Many of my friends have home theaters that rival the “real” movie theaters for quality sound systems.
In most families, everybody has their own computer, complete with Internet access. Most children have their own room, complete with toys, books and collectibles of every kind.
Practically every family owns at least one type of gaming apparatus. Our children used to always complain that we had the outdated gaming system. Consequently, they “gamed” less, which was always our intent anyway.
Cell phones are quite the norm for children of all ages. I have seen children as young as 10 on their phones.
A new rage is the tablet computer, and I actually see toddlers using these devices while in their strollers. I suppose I shouldn’t be surprised since our youngest, 14, was navigating the computer like a pro at age 2.
Pretty much all kids have an iPod or other way to listen to music; most of them can purchase their music on the same device.

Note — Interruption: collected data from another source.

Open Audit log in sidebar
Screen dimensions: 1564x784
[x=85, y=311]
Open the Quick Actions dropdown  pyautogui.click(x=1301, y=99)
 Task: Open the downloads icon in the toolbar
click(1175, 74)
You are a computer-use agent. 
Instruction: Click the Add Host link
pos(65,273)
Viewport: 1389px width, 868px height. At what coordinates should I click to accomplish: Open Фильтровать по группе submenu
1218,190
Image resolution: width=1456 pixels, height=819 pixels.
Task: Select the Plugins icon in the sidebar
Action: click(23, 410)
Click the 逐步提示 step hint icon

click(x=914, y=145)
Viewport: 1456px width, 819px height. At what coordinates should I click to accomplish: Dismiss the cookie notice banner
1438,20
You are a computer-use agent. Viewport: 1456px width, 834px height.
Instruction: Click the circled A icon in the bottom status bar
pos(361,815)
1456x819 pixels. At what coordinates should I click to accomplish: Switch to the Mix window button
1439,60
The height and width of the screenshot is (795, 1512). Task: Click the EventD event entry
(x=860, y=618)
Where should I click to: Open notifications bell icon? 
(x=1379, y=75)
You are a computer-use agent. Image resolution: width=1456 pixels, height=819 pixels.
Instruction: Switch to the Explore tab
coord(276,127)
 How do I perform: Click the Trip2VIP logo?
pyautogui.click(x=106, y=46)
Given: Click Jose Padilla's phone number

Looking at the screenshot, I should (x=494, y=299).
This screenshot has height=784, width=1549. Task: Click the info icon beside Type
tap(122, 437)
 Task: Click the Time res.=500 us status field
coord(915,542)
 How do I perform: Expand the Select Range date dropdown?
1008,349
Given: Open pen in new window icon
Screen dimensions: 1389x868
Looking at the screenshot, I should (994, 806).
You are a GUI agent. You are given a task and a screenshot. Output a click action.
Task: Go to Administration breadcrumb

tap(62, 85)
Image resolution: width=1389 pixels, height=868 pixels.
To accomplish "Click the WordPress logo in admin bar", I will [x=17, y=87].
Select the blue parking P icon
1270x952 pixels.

Children have access to all types of entertainment, from movie theaters to the mall.
Don’t even get me started on how many television channels our children have access to 24/7. I must agree with them when they say “nothing is on,” but I always add, “worth watching.”
So, all of that said, how can our children possibly ever be bored? The answer, I am sad to say, is precisely all of the above-mentioned things. I fear our children are in danger of losing the ability to think for themselves and therefore think of something to do.
Many of us parents, and I sadly put myself in this category, have fallen victim to thinking that we are responsible for entertaining our children every hour of the day, and if we are not doing that, we think we should purchase one of the above-mentioned electronics.
I was always a busy young person, involved in numerous extracurricular activities, and I loved school.
When I had “down” moments, or what my children would consider “boring moments,” I remember embracing the feeling of not needing to do anything in particular. It was a marvelous feeling.
I know it’s the beginning of another busy school year and most of us parents feel tugged in a million directions. Even so, let’s try to encourage “down” time with our children and make it mandatory that we all “unplug” while we are sharing it.